Isn’t this very large set excluded by the axiom of regularity (foundation)

Question

The axiom of regularity is
$$
\forall x:(x \neq \emptyset \to \exists z \in x:z \cap x = \emptyset)
$$
and the negation is
$$
\exists x:(x \neq \emptyset \wedge \forall z \in x:z \cap x \neq \emptyset)
$$
A 'set' $x$ constructed as follows
$$
x := \{z_1,z_2,z_3,\dots\}; \qquad
\begin{cases}
\emptyset \notin x, \\
z_1 = \{z_2,\dots\} = \{\{z_3,\dots\},\dots\} = \dots, \\
z_2 = \{z_3,\dots\} = \{\{z_4,\dots\},\dots\} = \dots, \\
\dots
\end{cases}
$$
should satisfy the negated statement of the axiom, since
$$
x \cap z_n = \{z_{n+1}\} \neq \emptyset, \qquad x \ni z_1 \ni z_2 \ni z_3 , \dots
$$
Now this is a large set that the axiom of reguarity rules out but the set
$$
x' = x \cup \{\emptyset\} = \{\emptyset,z_1,z_2,z_3,\dots\}
$$
is still larger with infinite descending $\ni$-series and yet not ruled out, since
$$
\exists z \in x':z \cap x' = \emptyset, \qquad \text{namely $z = \emptyset$}
$$
Is there a mistake in this reasoning ?

Answer 1

The thing is that your theory is not "just" the axiom of regularity, as witnessed by your attempt to construct sets, which generally require additional axioms to justify why the construction results in a set.

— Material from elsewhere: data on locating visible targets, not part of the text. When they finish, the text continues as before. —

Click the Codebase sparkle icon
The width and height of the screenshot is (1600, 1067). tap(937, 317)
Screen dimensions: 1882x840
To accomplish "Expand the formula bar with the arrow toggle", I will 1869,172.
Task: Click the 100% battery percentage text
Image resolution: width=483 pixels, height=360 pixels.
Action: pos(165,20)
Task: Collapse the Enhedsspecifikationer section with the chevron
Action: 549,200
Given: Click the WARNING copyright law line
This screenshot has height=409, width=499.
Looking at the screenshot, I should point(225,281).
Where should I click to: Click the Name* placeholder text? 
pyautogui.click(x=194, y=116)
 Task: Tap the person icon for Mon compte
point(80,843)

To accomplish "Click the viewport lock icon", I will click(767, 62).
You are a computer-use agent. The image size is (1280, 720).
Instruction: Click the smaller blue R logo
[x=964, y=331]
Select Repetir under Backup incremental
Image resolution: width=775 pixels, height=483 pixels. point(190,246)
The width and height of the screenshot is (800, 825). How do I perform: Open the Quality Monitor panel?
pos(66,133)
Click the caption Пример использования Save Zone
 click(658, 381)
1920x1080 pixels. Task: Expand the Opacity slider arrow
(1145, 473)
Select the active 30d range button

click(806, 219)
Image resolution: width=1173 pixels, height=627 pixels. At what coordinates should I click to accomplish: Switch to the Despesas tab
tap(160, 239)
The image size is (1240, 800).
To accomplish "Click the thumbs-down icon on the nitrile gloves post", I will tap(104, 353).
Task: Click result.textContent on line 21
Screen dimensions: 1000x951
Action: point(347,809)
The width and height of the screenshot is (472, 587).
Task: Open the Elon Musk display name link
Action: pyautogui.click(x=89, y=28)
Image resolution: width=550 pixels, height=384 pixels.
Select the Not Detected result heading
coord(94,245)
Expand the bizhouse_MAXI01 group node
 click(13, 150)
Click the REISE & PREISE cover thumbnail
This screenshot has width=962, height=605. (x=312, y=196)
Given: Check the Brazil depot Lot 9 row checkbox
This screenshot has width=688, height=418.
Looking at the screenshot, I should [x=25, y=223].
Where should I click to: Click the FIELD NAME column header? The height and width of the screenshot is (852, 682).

If we look at $x\cup\{\varnothing\}$, it's true that it has an element which is disjoint from itself, but if you allow even the most basic Separation axioms, you can construct $x$ out of $x\cup\{\varnothing\}$ by simply look at $\{y\in x\cup\{\varnothing\}\mid\exists z(z\in y)\}$.

To summarise, it's true that $x\cup\{\varnothing\}$ doesn't immediately contradict the axiom of regularity. But since set theory is not just the axiom of regularity, but includes a lot of other axioms, it's easy to see that it does lead to a contradiction, it simply takes an ever so slightly longer proof.